Make warp size dynamic#43

Open
GMNGeoffrey wants to merge 2 commits into
nod-ai:hipify-inplacefrom
GMNGeoffrey:dynamic-warp-size-hipified
Open

Make warp size dynamic#43
GMNGeoffrey wants to merge 2 commits into
nod-ai:hipify-inplacefrom
GMNGeoffrey:dynamic-warp-size-hipified

Conversation

@GMNGeoffrey

@GMNGeoffrey GMNGeoffrey commented Apr 17, 2025

Copy link
Copy Markdown
Collaborator

Rather than using a compile-time constant macro, we use a runtime variable, per https://rocm.docs.amd.com/projects/HIP/en/latest/how-to/hip_porting_guide.html#warpsize, https://rocm.docs.amd.com/projects/HIP/en/latest/how-to/hip_cpp_language_extensions.html#warp-size, and https://github.com/ROCm/ROCm/releases/tag/rocm-6.4.0#:~:text=AMDGPU%20wavefront%20size%20compiler%20macro%20deprecation.

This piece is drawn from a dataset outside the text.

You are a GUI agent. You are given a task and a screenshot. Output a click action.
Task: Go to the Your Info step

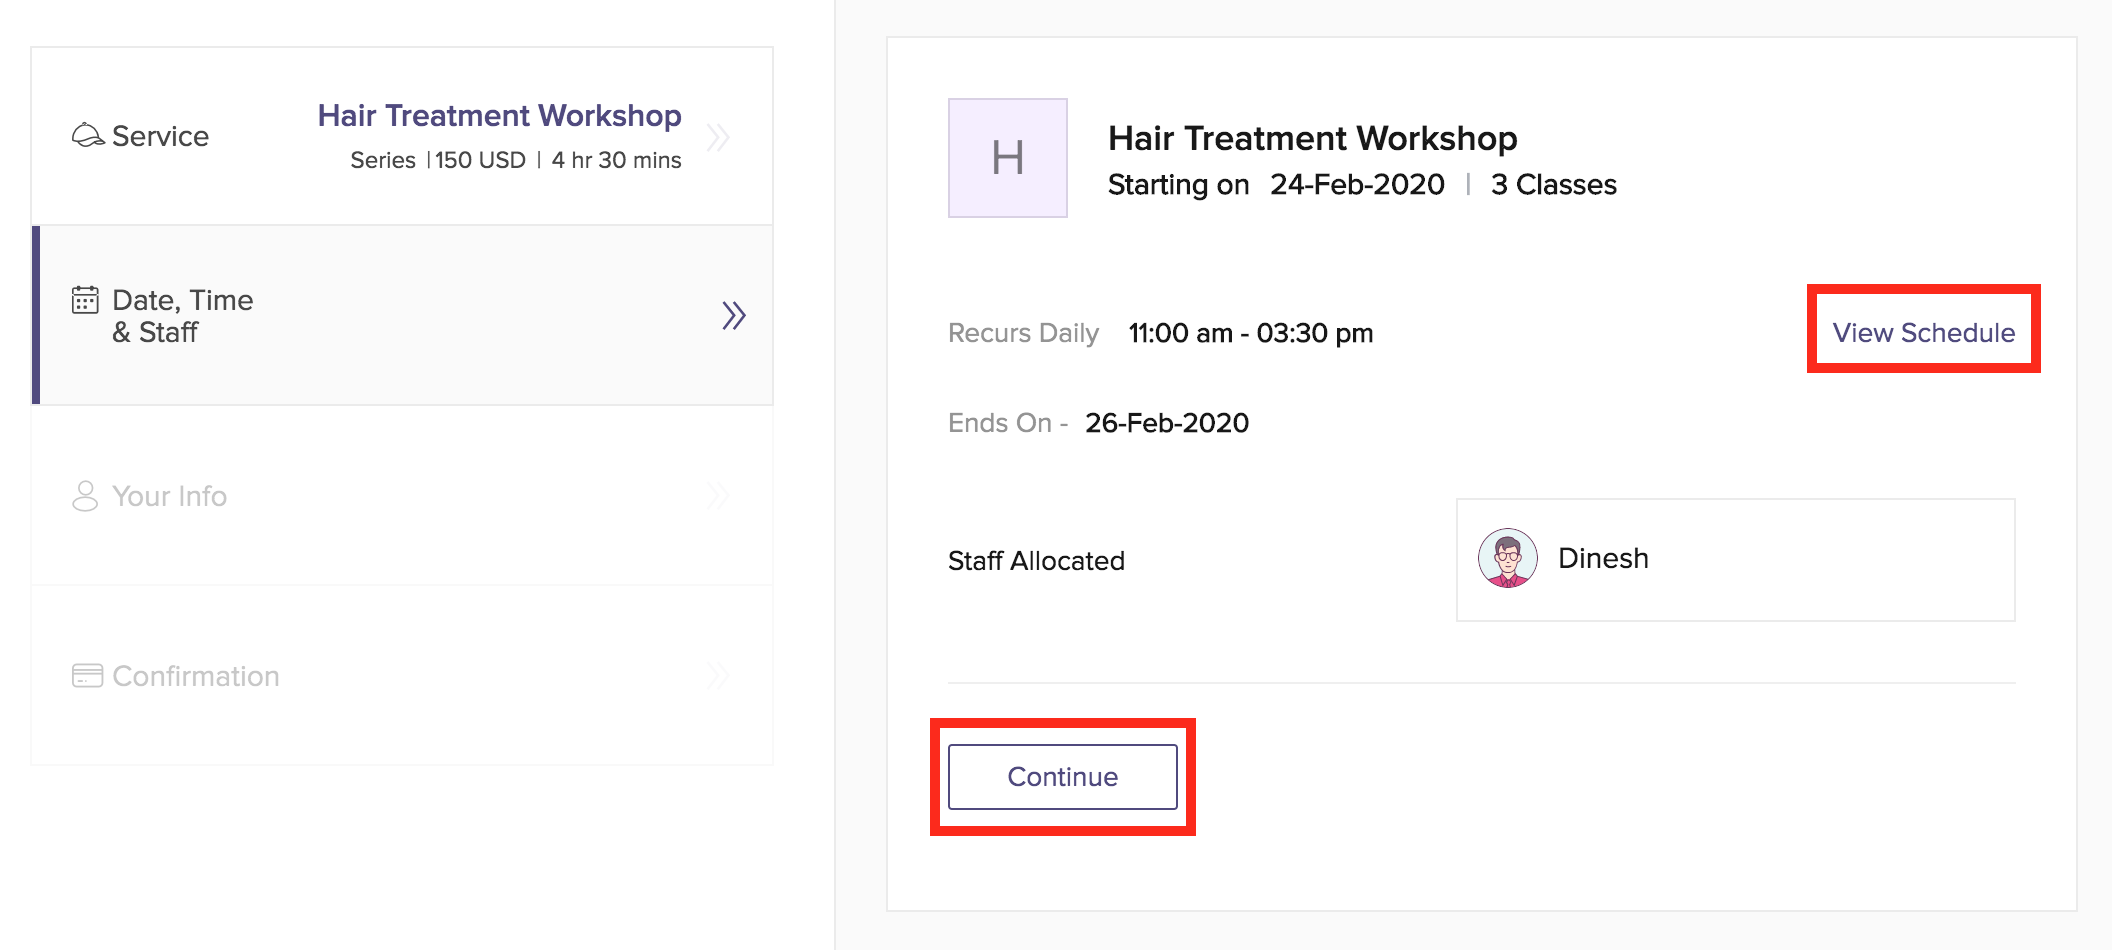(x=170, y=496)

DO NOT SUBMIT: This is a draft on top of the already hipified code. It would need to be converted into the necessary pre-hip changes and rebased on the hip-ready branch before merging.

There are a few places, particularly around the GPU cache, that really want this to be a compile time constant and use it (or derived values) as array sizes and such. Here I basically used switches to select at runtime one of the two supported warp sizes. There are some neat tricks for doing this demonstrated in https://rocm.docs.amd.com/projects/HIP/en/docs-develop/tutorial/reduction.html, but unfortunately they require C++20 features. I did at some point create a wrapper macro to avoid duplicating code on each branch of the switch, but this ended up only being used in one place, so I dropped it.

Another tricky thing is that DGL's objects that are exposed in Python really want to be a single type so using a templated class creates issues. There were some existing workarounds for this for the GPU cache key type, but adding another template parameter would have again doubled the branches in every method and also it turns out to be quite difficult to correctly pass a templated class name to a function-like macro because it splits the argument at the comma (and you can't have class declarations inside parentheses). So instead I created non-templated virtual base classes and used containers for those and then a single switch to create the correct type on construction.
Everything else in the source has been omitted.